In Finland, for patients who fit the profile of participants in the Dutch study, after a prolonged period of evaluation, and with a multidisciplinary team including a psychiatrist, psychologist, social worker and nurse, puberty blockers may be started near the onset of puberty, and cross-sex hormones may be possible starting at age 16. Assessments take place at two gender identity clinics; gender surgeries are offered only at one center. Both Finland and Sweden now stress gathering data and extensive follow-up.
Why, when we have the same explosion of teenage girls with complex mental health issues seeking treatment and the same low-quality evidence, is America not following Sweden’s and Finland’s direction? In the United States, there has been only one nonpartisan evidence review, commissioned by the Florida Agency for Health Care Administration, earlier this summer.
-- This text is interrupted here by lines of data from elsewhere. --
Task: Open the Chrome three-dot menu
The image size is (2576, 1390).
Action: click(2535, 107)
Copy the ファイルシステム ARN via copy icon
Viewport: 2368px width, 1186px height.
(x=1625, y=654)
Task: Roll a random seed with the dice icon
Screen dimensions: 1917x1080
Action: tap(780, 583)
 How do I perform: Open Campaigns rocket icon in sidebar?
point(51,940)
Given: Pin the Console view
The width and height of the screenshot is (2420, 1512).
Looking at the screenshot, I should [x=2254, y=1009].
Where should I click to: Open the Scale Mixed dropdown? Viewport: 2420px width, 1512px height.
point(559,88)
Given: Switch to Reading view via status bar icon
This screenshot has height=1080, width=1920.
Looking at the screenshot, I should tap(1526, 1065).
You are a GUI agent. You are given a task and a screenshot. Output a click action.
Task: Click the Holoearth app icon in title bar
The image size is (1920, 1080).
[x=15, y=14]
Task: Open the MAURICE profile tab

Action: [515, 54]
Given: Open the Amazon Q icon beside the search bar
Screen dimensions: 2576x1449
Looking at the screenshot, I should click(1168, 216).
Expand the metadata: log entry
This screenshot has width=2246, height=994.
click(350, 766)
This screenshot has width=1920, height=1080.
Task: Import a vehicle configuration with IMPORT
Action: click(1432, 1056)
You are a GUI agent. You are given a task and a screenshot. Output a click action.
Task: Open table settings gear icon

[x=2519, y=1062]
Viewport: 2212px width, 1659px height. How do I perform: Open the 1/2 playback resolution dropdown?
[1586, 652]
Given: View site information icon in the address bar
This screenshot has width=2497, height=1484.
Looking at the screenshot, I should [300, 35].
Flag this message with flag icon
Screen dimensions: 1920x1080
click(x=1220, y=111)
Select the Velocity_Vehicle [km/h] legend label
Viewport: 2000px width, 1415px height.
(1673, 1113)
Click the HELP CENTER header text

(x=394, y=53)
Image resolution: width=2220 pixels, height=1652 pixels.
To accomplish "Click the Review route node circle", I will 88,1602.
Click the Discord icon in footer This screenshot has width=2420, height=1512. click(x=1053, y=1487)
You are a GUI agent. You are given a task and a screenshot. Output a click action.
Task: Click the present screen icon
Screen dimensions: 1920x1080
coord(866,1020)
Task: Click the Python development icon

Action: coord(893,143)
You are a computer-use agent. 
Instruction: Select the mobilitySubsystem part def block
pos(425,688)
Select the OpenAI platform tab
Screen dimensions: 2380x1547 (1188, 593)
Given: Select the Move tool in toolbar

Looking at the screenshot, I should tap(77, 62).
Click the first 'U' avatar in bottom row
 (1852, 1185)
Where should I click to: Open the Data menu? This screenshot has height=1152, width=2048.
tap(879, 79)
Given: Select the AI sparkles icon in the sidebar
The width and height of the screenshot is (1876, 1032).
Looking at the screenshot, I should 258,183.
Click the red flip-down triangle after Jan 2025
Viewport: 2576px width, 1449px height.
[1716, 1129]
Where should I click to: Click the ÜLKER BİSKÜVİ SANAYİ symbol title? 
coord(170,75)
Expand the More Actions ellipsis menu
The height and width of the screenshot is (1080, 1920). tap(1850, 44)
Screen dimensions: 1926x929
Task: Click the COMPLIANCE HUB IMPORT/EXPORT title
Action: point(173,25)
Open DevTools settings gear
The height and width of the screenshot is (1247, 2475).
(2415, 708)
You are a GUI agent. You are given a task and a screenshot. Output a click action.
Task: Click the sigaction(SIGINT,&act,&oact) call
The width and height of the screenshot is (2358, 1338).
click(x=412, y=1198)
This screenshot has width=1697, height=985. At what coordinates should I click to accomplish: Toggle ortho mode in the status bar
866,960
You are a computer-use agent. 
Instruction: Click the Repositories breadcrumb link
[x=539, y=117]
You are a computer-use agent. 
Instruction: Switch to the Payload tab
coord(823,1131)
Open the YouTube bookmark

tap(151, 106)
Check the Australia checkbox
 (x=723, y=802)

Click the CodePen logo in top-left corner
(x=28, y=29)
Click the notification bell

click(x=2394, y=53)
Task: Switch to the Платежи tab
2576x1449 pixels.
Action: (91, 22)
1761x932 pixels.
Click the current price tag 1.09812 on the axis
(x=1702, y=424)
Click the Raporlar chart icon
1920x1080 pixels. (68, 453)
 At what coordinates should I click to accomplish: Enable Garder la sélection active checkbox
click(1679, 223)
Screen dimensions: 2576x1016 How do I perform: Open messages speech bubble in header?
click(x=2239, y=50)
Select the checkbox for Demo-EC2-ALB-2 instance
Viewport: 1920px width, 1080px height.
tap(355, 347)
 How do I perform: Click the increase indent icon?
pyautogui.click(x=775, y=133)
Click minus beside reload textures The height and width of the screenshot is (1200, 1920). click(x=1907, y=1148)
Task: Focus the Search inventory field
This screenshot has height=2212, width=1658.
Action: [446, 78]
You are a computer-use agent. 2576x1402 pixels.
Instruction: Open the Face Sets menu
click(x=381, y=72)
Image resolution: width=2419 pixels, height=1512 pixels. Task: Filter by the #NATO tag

It, too, found “insufficient evidence that sex reassignment through medical intervention is a safe and effective treatment for gender dysphoria.” This report got almost no media coverage, even though some of the low-quality evidence it noted had been written up in major publications as “proof” that cross-sex hormones and puberty blockers decrease the risk of suicide.
Perhaps our own blind spot comes from not having a national, nonpartisan group to create guidelines, and relying on groups like WPATH to do that work. The closest thing we have is a governmental organization called the Agency for Healthcare Research and Quality, which found: “There is a lack of current evidence-based guidance for care of children and adolescents who identify as transgender regarding the benefits and harms of pubertal suppression, medical affirmation with hormone therapy, and surgical affirmation.” Yet many of our medical advocacy organizations, like the American Academy of Pediatrics, promote the affirmative model of care. And that group has been accused of suppressing dissent and refusing to conduct a nonpartisan evidence review, despite pediatricians requesting it.
What we have is a culture war. Specifically, we have lots of battles playing out in legislatures and courts, which could go on for years. All the while, we are not conducting long-term research or following up with young patients. We have no idea how many kids are transitioning, how well they are faring, and whether or not they will come to regret it.
Linden and Kaltiala-Heino both say the new guidelines, in Sweden and Finland, did not drop without controversy. “Of course there are people who are not satisfied,” said Kaltiala-Heino. But among the clinicians working with gender dysphoric youth, “We find these national guidelines appropriate because the evidence base is so weak.”
“Our standpoint is that this is a medical treatment, you cannot go into a clinic and order it,” Linden said. “You have to be assessed for your needs and have to be informed of the risks.” In contrast, here in the states, some doctors advertise surgeries to children on TikTok.
America is increasingly becoming an outlier among Western countries in failing to demand better evidence for the consequences of irreversible youth gender transition. In the meantime, it can look to the closure of Tavistock for an example of prioritizing evidence over politics, listening to voices of concern and dissent, and working toward a sane and humane solution for an ongoing and difficult problem.